**Task instructions**: Check each line of the entries below for the word "report", and copy the lines that have it.

++++ Data for review

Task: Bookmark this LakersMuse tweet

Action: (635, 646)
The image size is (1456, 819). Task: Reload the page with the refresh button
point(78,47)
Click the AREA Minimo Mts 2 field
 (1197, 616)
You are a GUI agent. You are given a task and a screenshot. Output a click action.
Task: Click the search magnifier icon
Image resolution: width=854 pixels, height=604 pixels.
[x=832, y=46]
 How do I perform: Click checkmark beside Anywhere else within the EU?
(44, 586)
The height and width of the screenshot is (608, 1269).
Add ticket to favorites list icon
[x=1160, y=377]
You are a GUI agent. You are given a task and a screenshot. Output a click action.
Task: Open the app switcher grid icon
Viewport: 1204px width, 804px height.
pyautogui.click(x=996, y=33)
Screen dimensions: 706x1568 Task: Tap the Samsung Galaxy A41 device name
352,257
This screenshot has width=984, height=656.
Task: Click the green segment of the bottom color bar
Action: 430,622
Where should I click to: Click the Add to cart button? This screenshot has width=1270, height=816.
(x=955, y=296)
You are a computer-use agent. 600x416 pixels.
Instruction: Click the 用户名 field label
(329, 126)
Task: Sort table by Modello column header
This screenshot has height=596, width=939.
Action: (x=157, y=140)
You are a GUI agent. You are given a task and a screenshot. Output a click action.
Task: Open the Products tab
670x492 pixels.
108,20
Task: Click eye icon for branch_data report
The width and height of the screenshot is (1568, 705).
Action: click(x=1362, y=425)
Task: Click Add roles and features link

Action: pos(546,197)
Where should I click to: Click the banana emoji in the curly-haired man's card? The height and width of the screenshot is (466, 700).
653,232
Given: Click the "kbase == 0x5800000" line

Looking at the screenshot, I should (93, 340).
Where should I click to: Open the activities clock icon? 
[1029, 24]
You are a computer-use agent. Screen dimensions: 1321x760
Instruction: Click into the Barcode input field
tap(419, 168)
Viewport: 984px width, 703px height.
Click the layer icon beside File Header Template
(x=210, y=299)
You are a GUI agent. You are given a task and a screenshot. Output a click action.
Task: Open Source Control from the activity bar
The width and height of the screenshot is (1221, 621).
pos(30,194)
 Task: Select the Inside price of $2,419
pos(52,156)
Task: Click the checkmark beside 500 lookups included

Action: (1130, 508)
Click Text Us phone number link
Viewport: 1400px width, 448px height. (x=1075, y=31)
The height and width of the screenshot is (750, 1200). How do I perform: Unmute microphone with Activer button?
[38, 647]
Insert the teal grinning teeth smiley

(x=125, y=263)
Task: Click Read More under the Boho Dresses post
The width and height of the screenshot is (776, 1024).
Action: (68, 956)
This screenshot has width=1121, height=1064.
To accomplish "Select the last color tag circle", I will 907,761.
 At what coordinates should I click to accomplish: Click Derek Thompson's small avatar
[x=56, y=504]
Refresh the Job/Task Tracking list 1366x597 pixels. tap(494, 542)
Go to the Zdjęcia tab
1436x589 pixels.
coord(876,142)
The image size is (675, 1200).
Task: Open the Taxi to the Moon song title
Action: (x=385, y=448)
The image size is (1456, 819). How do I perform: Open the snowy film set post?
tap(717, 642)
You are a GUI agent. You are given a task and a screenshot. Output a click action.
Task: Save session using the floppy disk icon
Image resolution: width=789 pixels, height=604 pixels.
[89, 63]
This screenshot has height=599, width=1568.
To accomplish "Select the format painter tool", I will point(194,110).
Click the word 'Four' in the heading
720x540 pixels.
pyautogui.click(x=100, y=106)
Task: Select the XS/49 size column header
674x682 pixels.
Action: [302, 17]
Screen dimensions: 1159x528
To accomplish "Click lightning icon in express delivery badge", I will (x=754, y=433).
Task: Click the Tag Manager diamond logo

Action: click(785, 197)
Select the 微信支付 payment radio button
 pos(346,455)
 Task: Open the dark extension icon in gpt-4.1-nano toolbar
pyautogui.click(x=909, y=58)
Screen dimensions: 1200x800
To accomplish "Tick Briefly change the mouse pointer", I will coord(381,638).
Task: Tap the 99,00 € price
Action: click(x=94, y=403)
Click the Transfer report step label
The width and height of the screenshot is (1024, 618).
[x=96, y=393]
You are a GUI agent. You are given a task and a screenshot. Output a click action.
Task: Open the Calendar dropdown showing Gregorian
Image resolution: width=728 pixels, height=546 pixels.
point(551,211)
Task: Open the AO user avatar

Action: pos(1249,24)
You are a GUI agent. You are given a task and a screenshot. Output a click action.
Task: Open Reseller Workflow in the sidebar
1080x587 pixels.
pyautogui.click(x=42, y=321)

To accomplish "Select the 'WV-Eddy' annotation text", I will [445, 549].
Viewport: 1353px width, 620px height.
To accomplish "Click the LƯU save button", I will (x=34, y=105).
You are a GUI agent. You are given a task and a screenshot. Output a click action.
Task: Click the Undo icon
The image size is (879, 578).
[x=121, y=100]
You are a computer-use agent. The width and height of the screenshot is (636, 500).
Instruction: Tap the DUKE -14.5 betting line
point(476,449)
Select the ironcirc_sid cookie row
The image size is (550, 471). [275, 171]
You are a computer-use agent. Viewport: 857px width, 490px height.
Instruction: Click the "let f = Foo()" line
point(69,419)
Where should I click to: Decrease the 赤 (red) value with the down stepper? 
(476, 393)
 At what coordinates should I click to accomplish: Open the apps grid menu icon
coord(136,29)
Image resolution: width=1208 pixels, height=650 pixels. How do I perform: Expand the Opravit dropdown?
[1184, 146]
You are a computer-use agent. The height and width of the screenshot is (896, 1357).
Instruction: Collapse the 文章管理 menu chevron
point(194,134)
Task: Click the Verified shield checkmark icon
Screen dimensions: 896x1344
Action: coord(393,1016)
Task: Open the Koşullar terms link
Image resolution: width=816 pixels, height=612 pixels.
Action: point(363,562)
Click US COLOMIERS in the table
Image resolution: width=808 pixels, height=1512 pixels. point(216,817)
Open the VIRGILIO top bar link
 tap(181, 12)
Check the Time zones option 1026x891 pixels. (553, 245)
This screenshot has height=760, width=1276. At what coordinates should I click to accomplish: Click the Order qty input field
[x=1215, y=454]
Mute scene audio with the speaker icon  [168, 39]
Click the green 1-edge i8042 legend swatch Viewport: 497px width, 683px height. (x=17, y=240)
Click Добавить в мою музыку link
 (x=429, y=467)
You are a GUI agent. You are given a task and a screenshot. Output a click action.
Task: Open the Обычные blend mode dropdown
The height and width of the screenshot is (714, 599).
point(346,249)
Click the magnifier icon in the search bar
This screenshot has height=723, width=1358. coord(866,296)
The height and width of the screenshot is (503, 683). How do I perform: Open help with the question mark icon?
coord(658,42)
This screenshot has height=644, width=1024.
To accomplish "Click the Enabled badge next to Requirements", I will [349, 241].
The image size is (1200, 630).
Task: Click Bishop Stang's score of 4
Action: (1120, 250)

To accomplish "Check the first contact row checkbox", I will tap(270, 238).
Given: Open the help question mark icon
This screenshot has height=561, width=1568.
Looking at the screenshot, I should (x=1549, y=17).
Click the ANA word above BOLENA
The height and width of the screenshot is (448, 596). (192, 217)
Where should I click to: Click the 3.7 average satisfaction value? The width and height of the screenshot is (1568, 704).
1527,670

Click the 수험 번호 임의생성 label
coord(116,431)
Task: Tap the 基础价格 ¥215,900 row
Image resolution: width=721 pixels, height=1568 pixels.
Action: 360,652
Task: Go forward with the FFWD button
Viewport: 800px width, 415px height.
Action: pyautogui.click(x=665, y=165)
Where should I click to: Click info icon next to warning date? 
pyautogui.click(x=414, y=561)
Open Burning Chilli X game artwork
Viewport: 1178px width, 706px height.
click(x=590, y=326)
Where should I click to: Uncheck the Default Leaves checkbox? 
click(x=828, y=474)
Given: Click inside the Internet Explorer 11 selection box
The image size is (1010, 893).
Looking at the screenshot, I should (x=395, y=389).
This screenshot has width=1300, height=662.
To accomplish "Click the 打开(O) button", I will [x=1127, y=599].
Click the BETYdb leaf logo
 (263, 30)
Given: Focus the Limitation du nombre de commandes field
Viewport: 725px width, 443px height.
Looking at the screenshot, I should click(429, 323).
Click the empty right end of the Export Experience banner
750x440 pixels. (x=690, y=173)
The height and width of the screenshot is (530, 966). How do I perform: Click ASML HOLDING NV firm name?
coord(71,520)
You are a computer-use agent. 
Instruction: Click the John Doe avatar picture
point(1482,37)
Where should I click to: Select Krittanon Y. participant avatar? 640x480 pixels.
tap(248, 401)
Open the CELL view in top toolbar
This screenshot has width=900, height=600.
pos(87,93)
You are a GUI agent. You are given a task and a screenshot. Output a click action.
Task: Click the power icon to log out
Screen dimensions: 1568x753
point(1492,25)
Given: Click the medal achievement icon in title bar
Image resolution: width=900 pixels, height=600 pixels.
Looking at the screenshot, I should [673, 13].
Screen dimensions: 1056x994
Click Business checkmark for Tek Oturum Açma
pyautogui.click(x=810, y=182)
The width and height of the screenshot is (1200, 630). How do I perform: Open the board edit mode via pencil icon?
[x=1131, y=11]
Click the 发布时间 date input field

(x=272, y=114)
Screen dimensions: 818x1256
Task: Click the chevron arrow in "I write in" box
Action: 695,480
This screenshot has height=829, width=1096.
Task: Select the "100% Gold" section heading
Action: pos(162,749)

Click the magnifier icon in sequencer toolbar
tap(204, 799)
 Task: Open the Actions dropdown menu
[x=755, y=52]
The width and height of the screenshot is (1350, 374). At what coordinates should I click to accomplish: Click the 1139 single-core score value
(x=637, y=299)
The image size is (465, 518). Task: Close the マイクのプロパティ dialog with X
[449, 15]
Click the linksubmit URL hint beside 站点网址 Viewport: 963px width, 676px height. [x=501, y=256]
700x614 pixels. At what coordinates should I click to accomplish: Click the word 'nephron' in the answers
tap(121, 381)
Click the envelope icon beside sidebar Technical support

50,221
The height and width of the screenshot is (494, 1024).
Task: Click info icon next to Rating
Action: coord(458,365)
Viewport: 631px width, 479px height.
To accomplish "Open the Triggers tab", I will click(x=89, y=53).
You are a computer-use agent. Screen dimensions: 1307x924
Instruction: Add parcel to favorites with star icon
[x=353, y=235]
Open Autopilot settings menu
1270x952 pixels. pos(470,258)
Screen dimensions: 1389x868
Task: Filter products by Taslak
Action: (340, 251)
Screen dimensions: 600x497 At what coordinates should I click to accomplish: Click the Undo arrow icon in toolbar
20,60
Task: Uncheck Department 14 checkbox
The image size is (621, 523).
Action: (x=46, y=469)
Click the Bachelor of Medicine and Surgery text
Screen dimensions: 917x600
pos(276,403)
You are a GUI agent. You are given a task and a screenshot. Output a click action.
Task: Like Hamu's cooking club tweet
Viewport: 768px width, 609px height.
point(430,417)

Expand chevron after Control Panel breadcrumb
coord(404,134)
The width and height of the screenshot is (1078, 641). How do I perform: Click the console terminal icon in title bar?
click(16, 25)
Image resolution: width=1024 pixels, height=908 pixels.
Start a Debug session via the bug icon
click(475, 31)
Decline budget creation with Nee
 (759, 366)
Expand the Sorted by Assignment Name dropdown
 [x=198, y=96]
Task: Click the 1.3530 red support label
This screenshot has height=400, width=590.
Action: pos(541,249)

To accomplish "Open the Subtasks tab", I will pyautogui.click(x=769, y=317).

++++++++

**Exercise solution**:
Task: Click eye icon for branch_data report
Click the Transfer report step label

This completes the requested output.